Shutting down entire economies when only 5-10% of the population have been infected and hopefully got some immunity, does not look so smart if you are then going to reopen and let young people loose.  They will inevitably catch the virus and then infect everyone else. Permanent lockdown restrictions, if followed by everyone, until a vaccine which everyone actually agreed to take, makes sense and living with the virus makes sense, but anything in between is not going to work. After 3 months without any broad lockdown, and allowing young people to socialize, most people would have had the virus and then those people choosing to shield could safely reemerge. The death rate with the current optimal, inexpensive treatment, as used in India or South Africa is very low, in people who are not frail to start with. Time to make a choice.  Poor people in poor countries cannot afford to keep going into lockdown, they need to eat.
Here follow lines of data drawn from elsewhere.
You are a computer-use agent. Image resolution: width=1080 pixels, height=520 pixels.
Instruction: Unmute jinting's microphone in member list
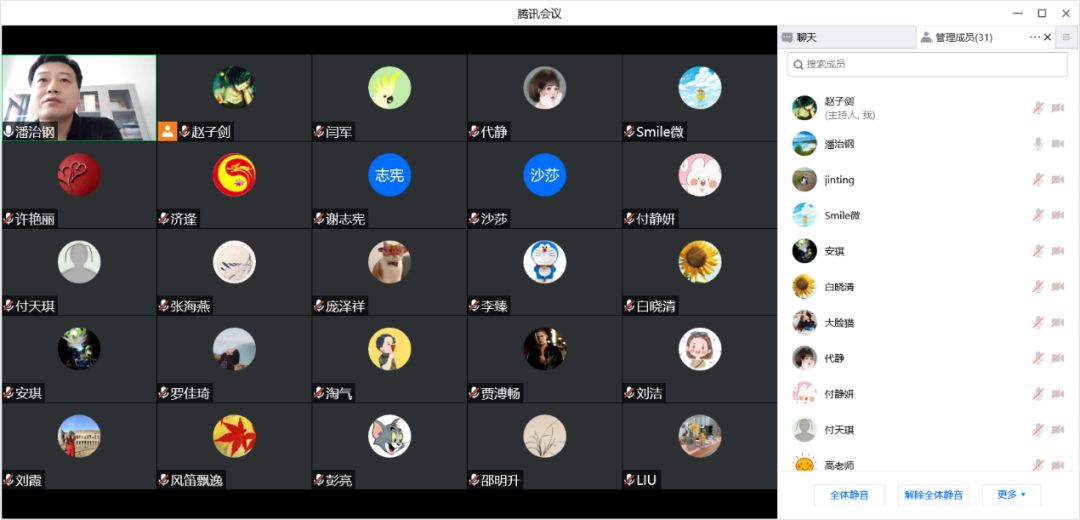coord(1038,180)
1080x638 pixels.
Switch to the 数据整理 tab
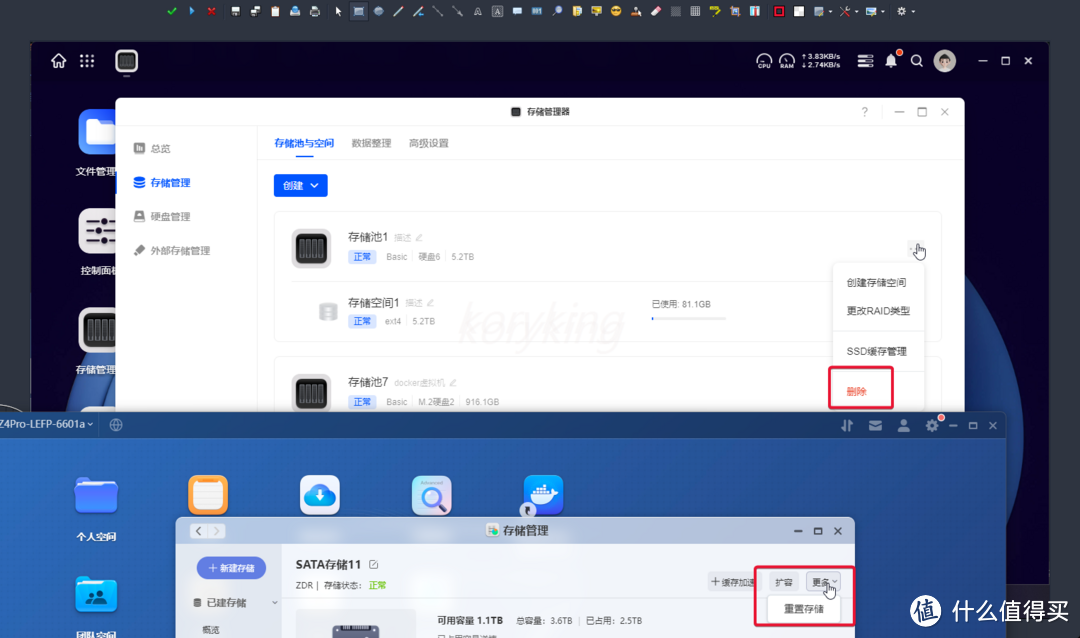pos(371,143)
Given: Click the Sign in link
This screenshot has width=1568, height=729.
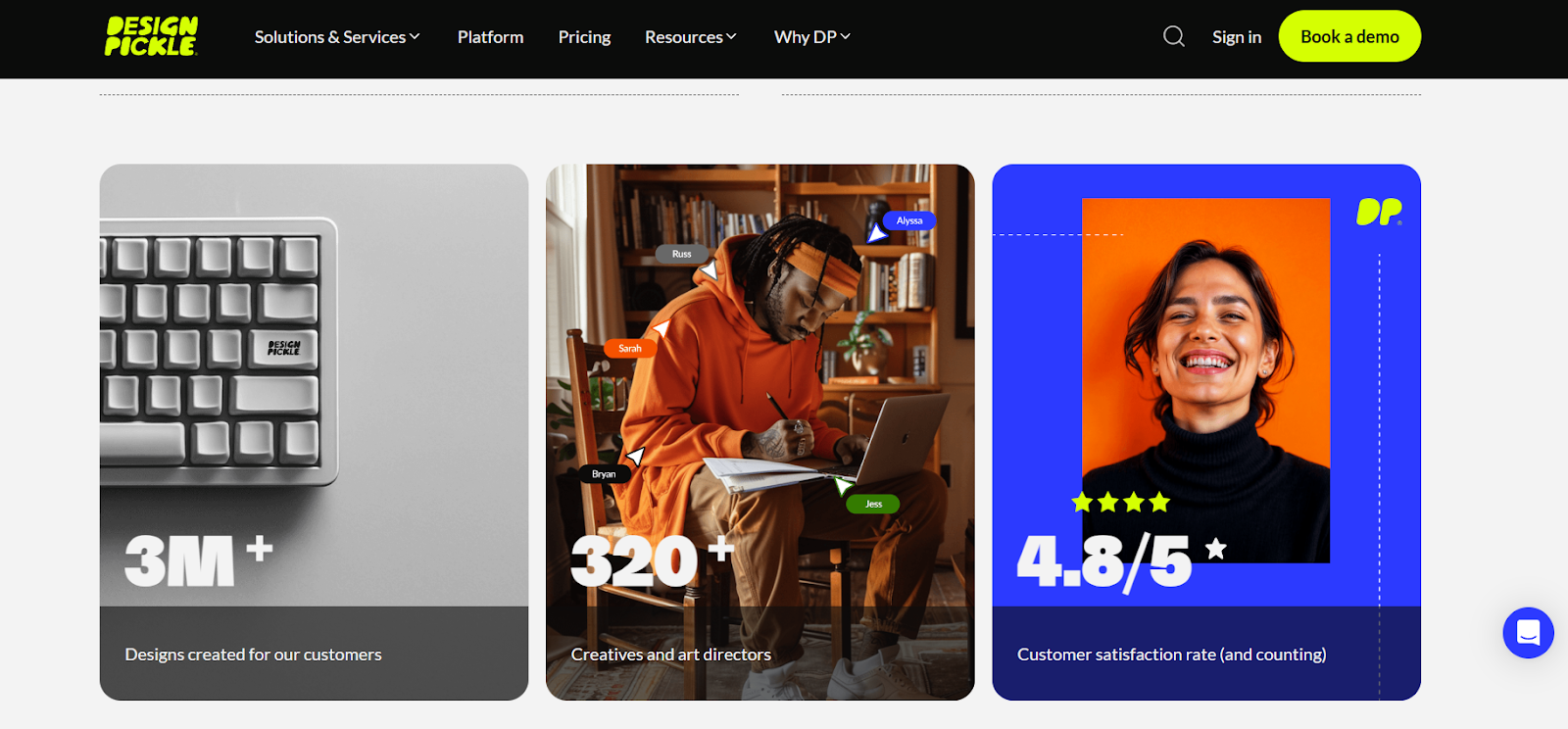Looking at the screenshot, I should pyautogui.click(x=1237, y=36).
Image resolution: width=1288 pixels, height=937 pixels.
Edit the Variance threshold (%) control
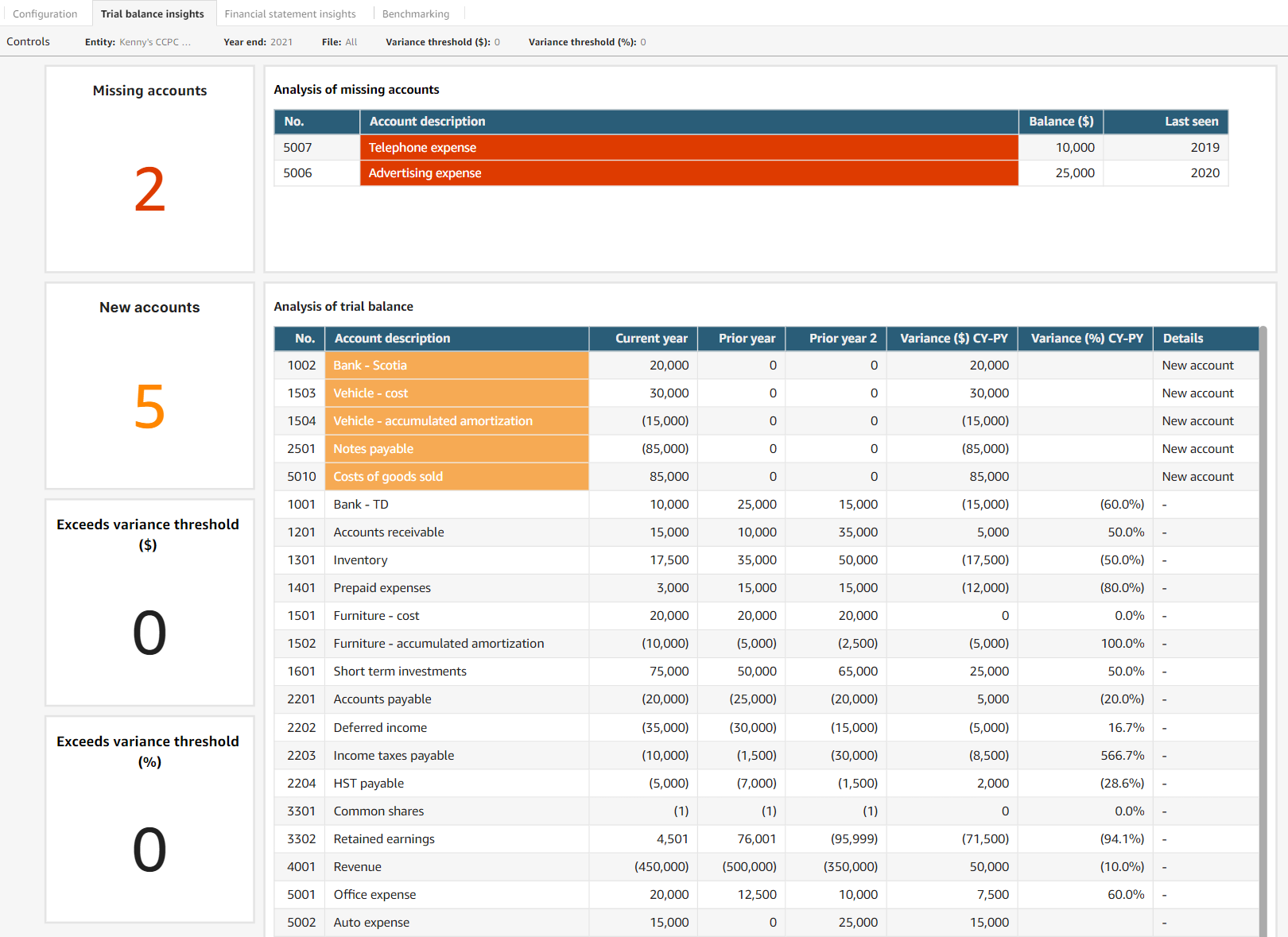pos(588,42)
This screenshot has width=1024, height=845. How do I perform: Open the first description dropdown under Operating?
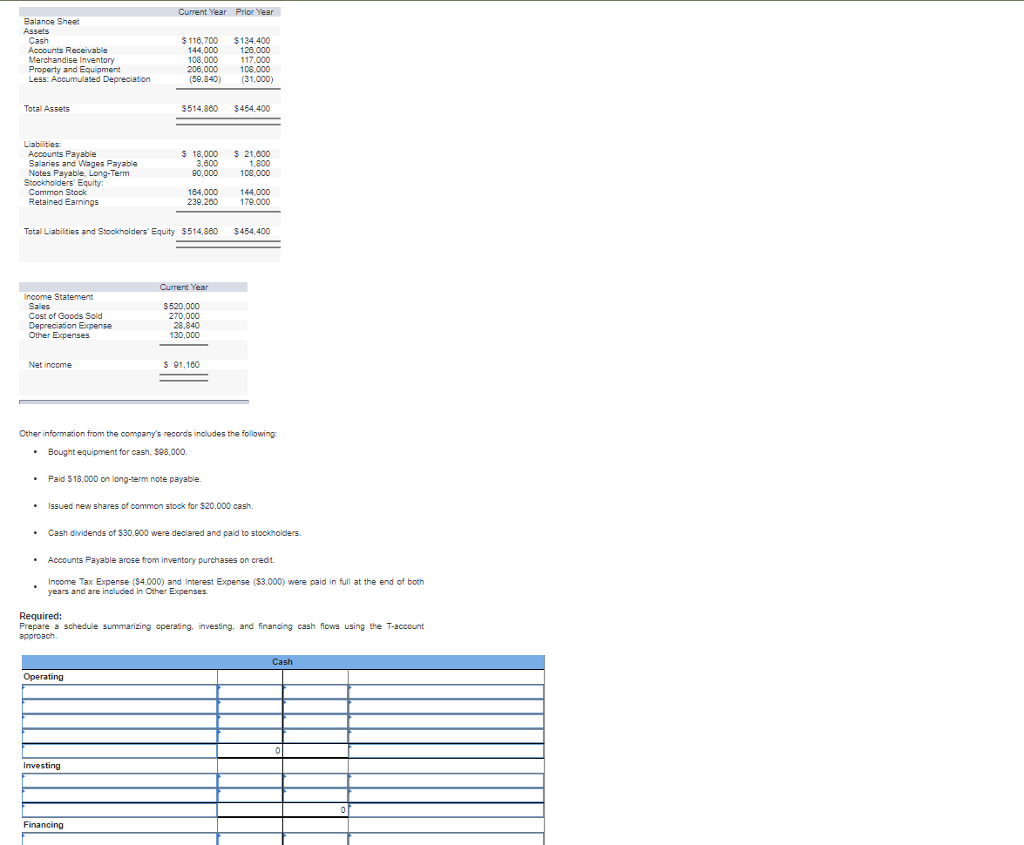point(120,690)
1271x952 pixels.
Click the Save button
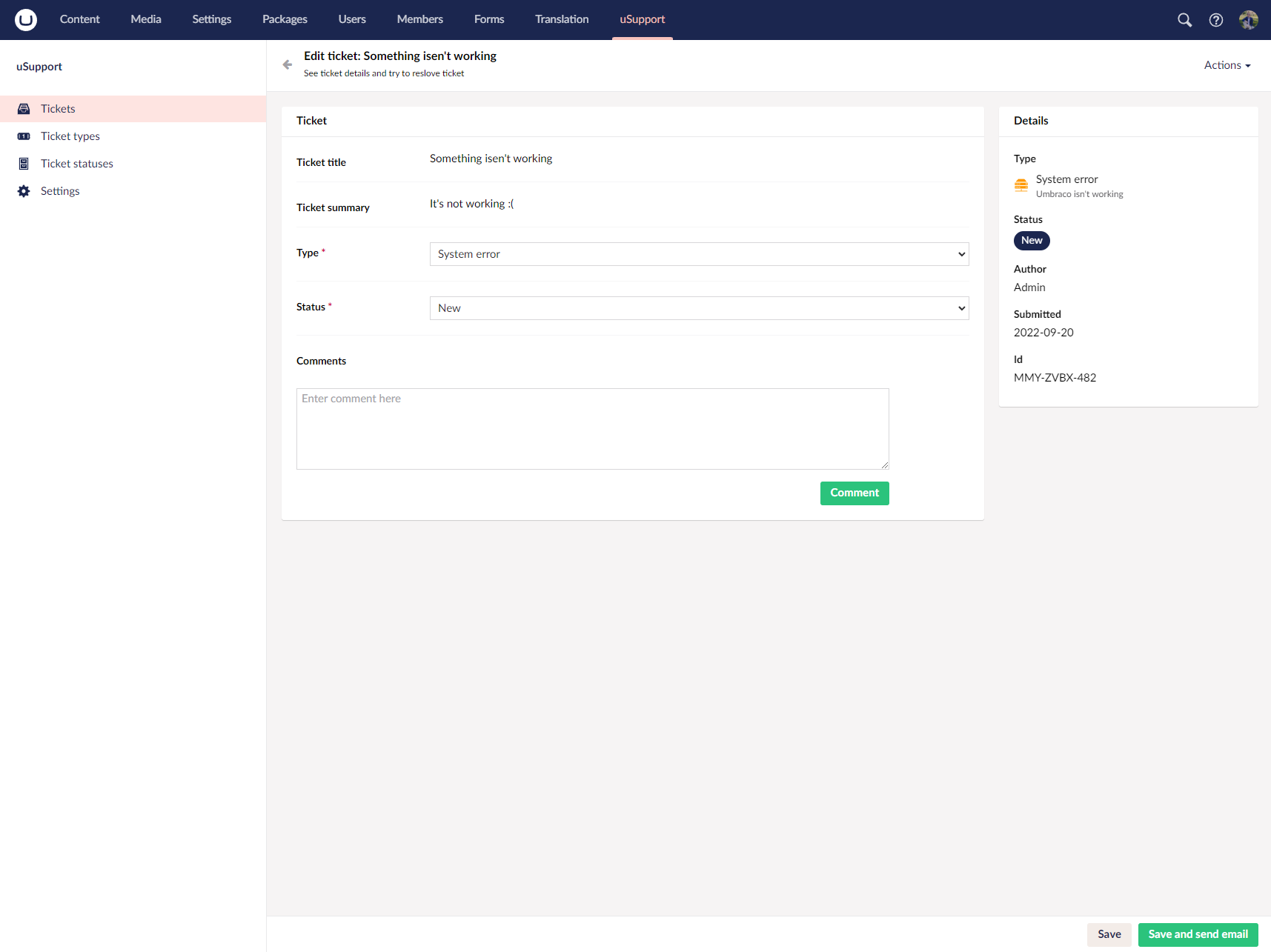pos(1109,934)
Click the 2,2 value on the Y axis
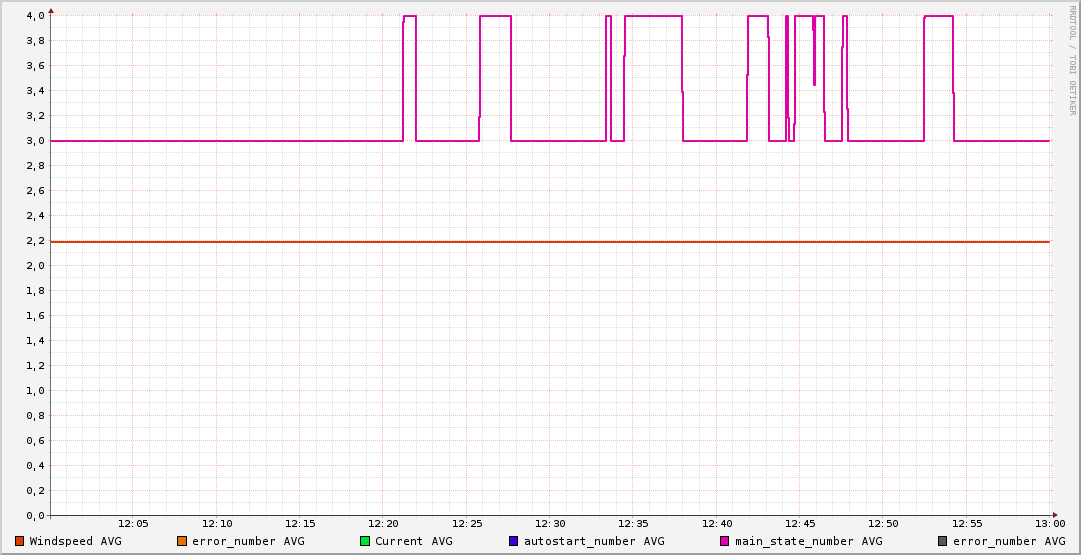Viewport: 1081px width, 555px height. [x=35, y=241]
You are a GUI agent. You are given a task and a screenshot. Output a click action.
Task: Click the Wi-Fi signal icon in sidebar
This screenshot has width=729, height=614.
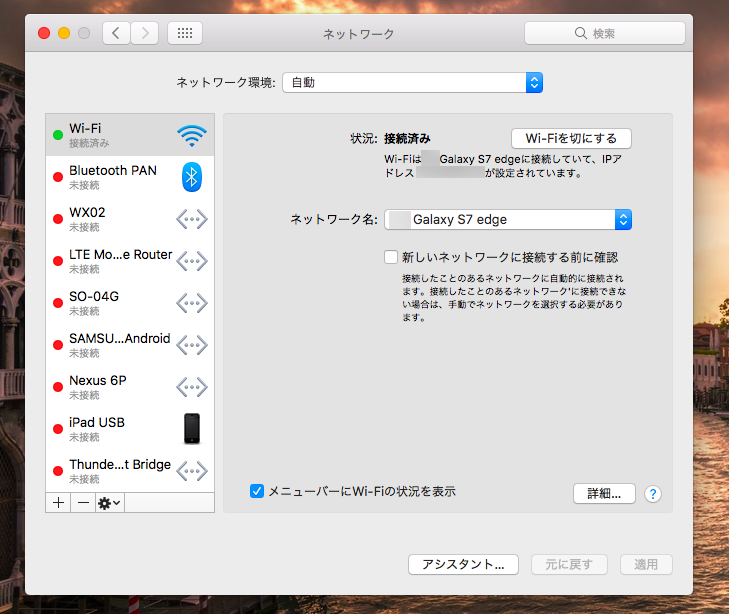pyautogui.click(x=191, y=136)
What hope is there for treating a highly heterogeneous condition like autism, if it is not approached entirely rationally and without preconceptions and preconditions?  In a pandemic we see that science does not drive policy and translating science into therapy is highly variable.  The science is there for those who choose to read it.

I frequently see comments from parents who have seen some of the research showing that autism has an inflammatory/auto-immune component.  They ask why this has not been followed up on in the research.  It has been followed up on.  It just has not been acted upon.

Why has it not been acted on?

This missing stage is called “translation”.  Why don’t doctors translate scientific findings into therapy for their patients?

What is common sense to some, is “experimental” to others. “Experimental” is frowned upon in modern medicine, but innovation requires experimentation.

Many people’s severe autism is unique and experimental polytherapy/polypharmacy is their only hope.

The cookie cutter approach is not going to work for autism. 

Thankfully, for many common diseases the cookie cutter approach works just fine.

Do the authors of today’s paper, Dr McDougle and Dr Thom, actually prescribe to their young patients many of the drugs that they have written about?  I doubt it and therein lies the problem.  

Time for that wizard, perhaps? 

A few years ago I did add the following tag line, under the big Epiphany at the top of the page. 

An Alternative Reality for Classic Autism - Based on Today's Science

You can choose a different Autism reality, if you do not like your current one.  I am glad I did. I didn't even need a wizard.  

There are many immuno-modulatory therapies for autism that the Massachusetts doctor duo did not mention, but it is good that they made a start.